New releases. That’s the thing about Family Video that I never quite took a cotton to, its walls of new releases. Three or four or a half dozen DVDs/Blu-rays each of the latest movie confection, only occasionally worth renting. In the center aisles were older titles, but even that selection was meager for someone with sometimes-eccentric tastes.

Sure, give the public what they want, etc. Who would ever thought that the Hollywood torrent would dwindle to a trickle? But as soon as the various casts and crews get their shots, the entertainment factories will be humming along again, if only to feed the on-demand beast. Too late to save the northwest suburban Family Video, though.

The Case of the Missing Article

Got an email recently purporting to be from a financial services company that I do business with, X. It includes the X logo and small-letter verbiage directing me to visit the X web site in the normal way. Which I expect a lot of people don’t do, but rather click the message’s link.

The big lettering that forms the main message, with a highly visible link in the second sentence, says as follows, sic:

Thank you for your X account information. This message confirms your X account requires update.

To protect and keep your X account up to date, Please UPDATE YOUR X ACCOUNT immediately.

Ah, the want of an indefinite article gives the game away, if you didn’t know that companies like X don’t send messages like this anyway. As in, “your X account requires [an] update.” There’s also the matter of the errant capital letter in “Please.”
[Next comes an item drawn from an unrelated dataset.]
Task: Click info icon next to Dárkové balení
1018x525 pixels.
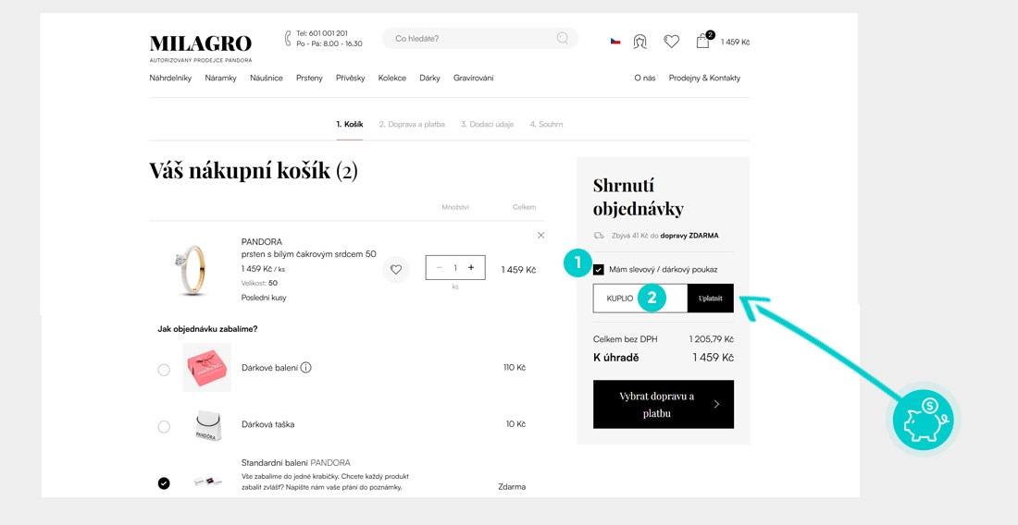Action: coord(306,368)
A missing article made me think of this scene. Remarkably enough, since I haven’t seen that movie since it was new in 1976. The scene was easy enough to find. I Googled “Murder by Death ar” (as in the first two letters of articles) and one of the auto-suggestions was “Murder by Death use your articles.”

Pre-Thanksgiving Travel Tips

Peaked at about 65 degrees F today, which wasn’t too bad, though the wind was strong. A little cooler tomorrow, the NWS says, and then a string of days down toward freezing.

Back to posting around November 29. We aren’t going anywhere, but for us Thanksgiving hasn’t usually been a traveling holiday anyway. Got at least one Zoom with friends to look forward to, and conversations with Lilly.

We won’t be alone in sticking around at home. “Based on mid-October forecast models, AAA would have expected up to 50 million Americans to travel for Thanksgiving – a drop from 55 million in 2019,” AAA reports (for Memorial Day this year, the organization didn’t even publish an estimate).

“However, as the holiday approaches and Americans monitor the public health landscape, including rising COVID-19 positive case numbers, renewed quarantine restrictions and the Centers for Disease Control and Prevention’s (CDC) travel health notices, AAA expects the actual number of holiday travelers will be even lower.”

AAA also has advice for intrepid travelers who do brave the road, including what to do at hotels and when you rent a car. I have my own tips:

Hotels: Prior to any hotel stay, call ahead at least a dozen times, and ask very carefully and clearly, “Is it safe?” Like Laurence Olivier’s evil dentist in Marathon Man (see this hard-to-watch clip). Upon arrival, insist that the clerk throw the key card at you as you run through the lobby. Once in your room, don’t emerge for any reason. Close the curtains, take a two-hour shower and call the front desk a few more times to make sure it’s safe.

Rental cars: Under no circumstances approach the counter. Call from at least two city blocks away and explain that you want to car left another two blocks from your location, with the keys in the ignition and engine idling, so you don’t have to touch them. Once you reach the car, spray with disinfectant for at least 15 minutes, inside and out. Let dry for four hours and then you can drive it.

Just having fun with the current crisis. If you can’t do that, gloom will cloud your thoughts. At the same time, I’m not going to be one of those doorknobs who insists that a minor inconvenience like a mask is on par with a major abrogation of civil rights.